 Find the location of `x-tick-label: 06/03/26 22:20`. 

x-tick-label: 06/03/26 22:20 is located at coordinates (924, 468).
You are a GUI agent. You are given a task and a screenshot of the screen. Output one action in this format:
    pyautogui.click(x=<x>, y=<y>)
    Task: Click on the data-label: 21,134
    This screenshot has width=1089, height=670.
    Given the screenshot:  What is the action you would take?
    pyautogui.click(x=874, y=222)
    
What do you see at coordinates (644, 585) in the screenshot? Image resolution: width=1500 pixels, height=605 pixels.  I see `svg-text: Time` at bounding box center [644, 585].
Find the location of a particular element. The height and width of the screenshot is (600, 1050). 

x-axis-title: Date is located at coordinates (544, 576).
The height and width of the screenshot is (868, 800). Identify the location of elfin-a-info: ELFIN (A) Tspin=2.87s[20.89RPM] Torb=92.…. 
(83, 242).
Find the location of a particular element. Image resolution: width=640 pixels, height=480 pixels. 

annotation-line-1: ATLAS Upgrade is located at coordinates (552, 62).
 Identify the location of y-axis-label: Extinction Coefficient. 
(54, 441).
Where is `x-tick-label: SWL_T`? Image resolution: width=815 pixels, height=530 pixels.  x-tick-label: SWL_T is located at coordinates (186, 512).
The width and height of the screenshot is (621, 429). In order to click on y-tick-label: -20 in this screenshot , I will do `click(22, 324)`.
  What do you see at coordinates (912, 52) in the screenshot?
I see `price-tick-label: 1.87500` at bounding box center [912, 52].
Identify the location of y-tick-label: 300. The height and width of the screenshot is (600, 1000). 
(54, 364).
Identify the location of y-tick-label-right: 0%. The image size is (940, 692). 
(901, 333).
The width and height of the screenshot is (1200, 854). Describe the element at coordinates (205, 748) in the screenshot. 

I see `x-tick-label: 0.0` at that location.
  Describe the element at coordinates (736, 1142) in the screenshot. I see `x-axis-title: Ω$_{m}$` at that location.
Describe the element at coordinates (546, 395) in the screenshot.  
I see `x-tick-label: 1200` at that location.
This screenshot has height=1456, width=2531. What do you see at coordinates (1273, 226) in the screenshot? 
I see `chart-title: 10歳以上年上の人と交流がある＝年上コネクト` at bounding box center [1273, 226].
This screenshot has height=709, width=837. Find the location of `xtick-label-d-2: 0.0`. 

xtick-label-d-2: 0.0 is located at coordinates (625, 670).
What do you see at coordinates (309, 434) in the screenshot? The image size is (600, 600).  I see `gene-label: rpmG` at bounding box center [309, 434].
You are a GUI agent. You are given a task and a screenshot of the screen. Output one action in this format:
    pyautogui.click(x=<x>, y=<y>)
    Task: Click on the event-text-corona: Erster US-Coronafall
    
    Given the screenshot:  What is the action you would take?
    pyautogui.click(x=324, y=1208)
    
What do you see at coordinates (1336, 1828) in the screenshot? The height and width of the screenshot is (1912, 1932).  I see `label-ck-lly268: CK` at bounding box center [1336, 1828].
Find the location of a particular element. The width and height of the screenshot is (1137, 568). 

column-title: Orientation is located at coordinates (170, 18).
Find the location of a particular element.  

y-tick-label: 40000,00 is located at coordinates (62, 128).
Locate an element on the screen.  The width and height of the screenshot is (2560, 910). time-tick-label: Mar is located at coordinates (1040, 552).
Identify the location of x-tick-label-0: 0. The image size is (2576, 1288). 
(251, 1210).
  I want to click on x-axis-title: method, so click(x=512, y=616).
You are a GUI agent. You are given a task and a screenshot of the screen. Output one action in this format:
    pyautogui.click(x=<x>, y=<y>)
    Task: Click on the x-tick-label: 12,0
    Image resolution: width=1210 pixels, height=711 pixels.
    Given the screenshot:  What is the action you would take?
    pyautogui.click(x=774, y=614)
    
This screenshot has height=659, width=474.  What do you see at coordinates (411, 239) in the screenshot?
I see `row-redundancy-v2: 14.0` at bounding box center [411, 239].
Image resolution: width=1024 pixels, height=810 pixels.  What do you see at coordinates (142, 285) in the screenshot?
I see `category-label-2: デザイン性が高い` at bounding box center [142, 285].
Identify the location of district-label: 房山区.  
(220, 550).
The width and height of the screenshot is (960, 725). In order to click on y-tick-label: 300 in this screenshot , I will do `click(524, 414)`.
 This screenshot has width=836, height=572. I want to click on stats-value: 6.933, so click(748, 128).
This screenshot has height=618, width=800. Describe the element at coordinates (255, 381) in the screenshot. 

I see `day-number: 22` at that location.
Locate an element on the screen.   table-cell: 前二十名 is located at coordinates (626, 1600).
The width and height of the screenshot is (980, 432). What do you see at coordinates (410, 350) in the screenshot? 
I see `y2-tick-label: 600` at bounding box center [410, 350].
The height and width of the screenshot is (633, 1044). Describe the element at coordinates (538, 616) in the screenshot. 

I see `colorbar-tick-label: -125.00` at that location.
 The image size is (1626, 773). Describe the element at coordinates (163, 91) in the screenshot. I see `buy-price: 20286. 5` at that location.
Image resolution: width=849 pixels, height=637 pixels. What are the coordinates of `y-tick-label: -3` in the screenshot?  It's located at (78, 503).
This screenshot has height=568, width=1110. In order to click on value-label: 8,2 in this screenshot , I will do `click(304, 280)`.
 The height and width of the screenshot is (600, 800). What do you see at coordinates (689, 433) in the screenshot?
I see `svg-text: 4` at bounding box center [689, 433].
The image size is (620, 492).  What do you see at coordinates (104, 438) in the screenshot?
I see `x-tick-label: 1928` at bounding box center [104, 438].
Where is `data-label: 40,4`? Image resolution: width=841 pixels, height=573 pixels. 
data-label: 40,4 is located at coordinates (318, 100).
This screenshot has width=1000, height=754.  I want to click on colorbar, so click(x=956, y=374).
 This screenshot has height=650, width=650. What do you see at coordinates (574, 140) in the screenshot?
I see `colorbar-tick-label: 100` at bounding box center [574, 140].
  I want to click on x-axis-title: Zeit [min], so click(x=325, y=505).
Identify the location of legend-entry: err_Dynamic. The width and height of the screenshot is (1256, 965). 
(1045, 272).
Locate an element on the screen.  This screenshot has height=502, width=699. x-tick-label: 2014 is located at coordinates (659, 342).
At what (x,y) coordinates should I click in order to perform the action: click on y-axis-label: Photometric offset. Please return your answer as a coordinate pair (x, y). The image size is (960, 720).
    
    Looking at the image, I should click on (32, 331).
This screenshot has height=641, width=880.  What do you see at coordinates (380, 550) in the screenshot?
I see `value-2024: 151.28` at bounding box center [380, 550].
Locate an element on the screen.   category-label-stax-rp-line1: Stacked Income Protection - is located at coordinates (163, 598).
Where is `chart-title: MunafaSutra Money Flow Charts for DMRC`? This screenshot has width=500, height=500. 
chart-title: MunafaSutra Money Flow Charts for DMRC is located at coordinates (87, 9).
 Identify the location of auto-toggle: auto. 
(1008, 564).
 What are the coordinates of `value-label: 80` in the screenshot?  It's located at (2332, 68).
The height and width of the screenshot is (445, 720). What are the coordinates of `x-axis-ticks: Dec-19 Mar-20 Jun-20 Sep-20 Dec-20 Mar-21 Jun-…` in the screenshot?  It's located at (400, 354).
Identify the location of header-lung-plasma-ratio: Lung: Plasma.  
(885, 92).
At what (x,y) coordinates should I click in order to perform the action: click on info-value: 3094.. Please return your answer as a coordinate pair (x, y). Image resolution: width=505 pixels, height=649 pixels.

——

> _Exercise description_
Print all of the entries above again without changing a single character.

> _Answer box_
 Find the location of `x-tick-label: 06/03/26 22:20`. 

x-tick-label: 06/03/26 22:20 is located at coordinates (924, 468).
You are a GUI agent. You are given a task and a screenshot of the screen. Output one action in this format:
    pyautogui.click(x=<x>, y=<y>)
    Task: Click on the data-label: 21,134
    This screenshot has width=1089, height=670.
    Given the screenshot:  What is the action you would take?
    pyautogui.click(x=874, y=222)
    
What do you see at coordinates (644, 585) in the screenshot? Image resolution: width=1500 pixels, height=605 pixels.  I see `svg-text: Time` at bounding box center [644, 585].
Find the location of a particular element. The height and width of the screenshot is (600, 1050). 

x-axis-title: Date is located at coordinates (544, 576).
The height and width of the screenshot is (868, 800). Identify the location of elfin-a-info: ELFIN (A) Tspin=2.87s[20.89RPM] Torb=92.…. 
(83, 242).
Find the location of a particular element. Image resolution: width=640 pixels, height=480 pixels. 

annotation-line-1: ATLAS Upgrade is located at coordinates (552, 62).
 Identify the location of y-axis-label: Extinction Coefficient. 
(54, 441).
Where is `x-tick-label: SWL_T`? Image resolution: width=815 pixels, height=530 pixels.  x-tick-label: SWL_T is located at coordinates (186, 512).
The width and height of the screenshot is (621, 429). In order to click on y-tick-label: -20 in this screenshot , I will do `click(22, 324)`.
  What do you see at coordinates (912, 52) in the screenshot?
I see `price-tick-label: 1.87500` at bounding box center [912, 52].
Identify the location of y-tick-label: 300. The height and width of the screenshot is (600, 1000). 
(54, 364).
Identify the location of y-tick-label-right: 0%. The image size is (940, 692). 
(901, 333).
The width and height of the screenshot is (1200, 854). Describe the element at coordinates (205, 748) in the screenshot. 

I see `x-tick-label: 0.0` at that location.
  Describe the element at coordinates (736, 1142) in the screenshot. I see `x-axis-title: Ω$_{m}$` at that location.
Describe the element at coordinates (546, 395) in the screenshot.  
I see `x-tick-label: 1200` at that location.
This screenshot has height=1456, width=2531. What do you see at coordinates (1273, 226) in the screenshot? 
I see `chart-title: 10歳以上年上の人と交流がある＝年上コネクト` at bounding box center [1273, 226].
This screenshot has height=709, width=837. Find the location of `xtick-label-d-2: 0.0`. 

xtick-label-d-2: 0.0 is located at coordinates (625, 670).
What do you see at coordinates (309, 434) in the screenshot? The image size is (600, 600).  I see `gene-label: rpmG` at bounding box center [309, 434].
You are a GUI agent. You are given a task and a screenshot of the screen. Output one action in this format:
    pyautogui.click(x=<x>, y=<y>)
    Task: Click on the event-text-corona: Erster US-Coronafall
    
    Given the screenshot:  What is the action you would take?
    pyautogui.click(x=324, y=1208)
    
What do you see at coordinates (1336, 1828) in the screenshot? The height and width of the screenshot is (1912, 1932).  I see `label-ck-lly268: CK` at bounding box center [1336, 1828].
Find the location of a particular element. The width and height of the screenshot is (1137, 568). 

column-title: Orientation is located at coordinates (170, 18).
Find the location of a particular element.  

y-tick-label: 40000,00 is located at coordinates (62, 128).
Locate an element on the screen.  The width and height of the screenshot is (2560, 910). time-tick-label: Mar is located at coordinates (1040, 552).
Identify the location of x-tick-label-0: 0. The image size is (2576, 1288). 
(251, 1210).
  I want to click on x-axis-title: method, so click(x=512, y=616).
You are a GUI agent. You are given a task and a screenshot of the screen. Output one action in this format:
    pyautogui.click(x=<x>, y=<y>)
    Task: Click on the x-tick-label: 12,0
    Image resolution: width=1210 pixels, height=711 pixels.
    Given the screenshot:  What is the action you would take?
    pyautogui.click(x=774, y=614)
    
This screenshot has height=659, width=474.  What do you see at coordinates (411, 239) in the screenshot?
I see `row-redundancy-v2: 14.0` at bounding box center [411, 239].
Image resolution: width=1024 pixels, height=810 pixels.  What do you see at coordinates (142, 285) in the screenshot?
I see `category-label-2: デザイン性が高い` at bounding box center [142, 285].
Identify the location of district-label: 房山区.  
(220, 550).
The width and height of the screenshot is (960, 725). In order to click on y-tick-label: 300 in this screenshot , I will do `click(524, 414)`.
 This screenshot has width=836, height=572. I want to click on stats-value: 6.933, so click(748, 128).
This screenshot has height=618, width=800. Describe the element at coordinates (255, 381) in the screenshot. 

I see `day-number: 22` at that location.
Locate an element on the screen.   table-cell: 前二十名 is located at coordinates (626, 1600).
The width and height of the screenshot is (980, 432). What do you see at coordinates (410, 350) in the screenshot? 
I see `y2-tick-label: 600` at bounding box center [410, 350].
The height and width of the screenshot is (633, 1044). Describe the element at coordinates (538, 616) in the screenshot. 

I see `colorbar-tick-label: -125.00` at that location.
 The image size is (1626, 773). Describe the element at coordinates (163, 91) in the screenshot. I see `buy-price: 20286. 5` at that location.
Image resolution: width=849 pixels, height=637 pixels. What are the coordinates of `y-tick-label: -3` in the screenshot?  It's located at (78, 503).
This screenshot has height=568, width=1110. In order to click on value-label: 8,2 in this screenshot , I will do `click(304, 280)`.
 The height and width of the screenshot is (600, 800). What do you see at coordinates (689, 433) in the screenshot?
I see `svg-text: 4` at bounding box center [689, 433].
The image size is (620, 492).  What do you see at coordinates (104, 438) in the screenshot?
I see `x-tick-label: 1928` at bounding box center [104, 438].
Where is `data-label: 40,4`? Image resolution: width=841 pixels, height=573 pixels. 
data-label: 40,4 is located at coordinates (318, 100).
This screenshot has width=1000, height=754.  I want to click on colorbar, so click(x=956, y=374).
 This screenshot has height=650, width=650. What do you see at coordinates (574, 140) in the screenshot?
I see `colorbar-tick-label: 100` at bounding box center [574, 140].
  I want to click on x-axis-title: Zeit [min], so click(x=325, y=505).
Identify the location of legend-entry: err_Dynamic. The width and height of the screenshot is (1256, 965). 
(1045, 272).
Locate an element on the screen.  This screenshot has height=502, width=699. x-tick-label: 2014 is located at coordinates (659, 342).
At what (x,y) coordinates should I click in order to perform the action: click on y-axis-label: Photometric offset. Please return your answer as a coordinate pair (x, y). The image size is (960, 720).
    
    Looking at the image, I should click on (32, 331).
This screenshot has height=641, width=880.  What do you see at coordinates (380, 550) in the screenshot?
I see `value-2024: 151.28` at bounding box center [380, 550].
Locate an element on the screen.   category-label-stax-rp-line1: Stacked Income Protection - is located at coordinates (163, 598).
Where is `chart-title: MunafaSutra Money Flow Charts for DMRC`? This screenshot has width=500, height=500. 
chart-title: MunafaSutra Money Flow Charts for DMRC is located at coordinates (87, 9).
 Identify the location of auto-toggle: auto. 
(1008, 564).
 What are the coordinates of `value-label: 80` in the screenshot?  It's located at (2332, 68).
The height and width of the screenshot is (445, 720). What are the coordinates of `x-axis-ticks: Dec-19 Mar-20 Jun-20 Sep-20 Dec-20 Mar-21 Jun-…` in the screenshot?  It's located at (400, 354).
Identify the location of header-lung-plasma-ratio: Lung: Plasma.  
(885, 92).
At what (x,y) coordinates should I click in order to perform the action: click on info-value: 3094.. Please return your answer as a coordinate pair (x, y). Image resolution: width=505 pixels, height=649 pixels.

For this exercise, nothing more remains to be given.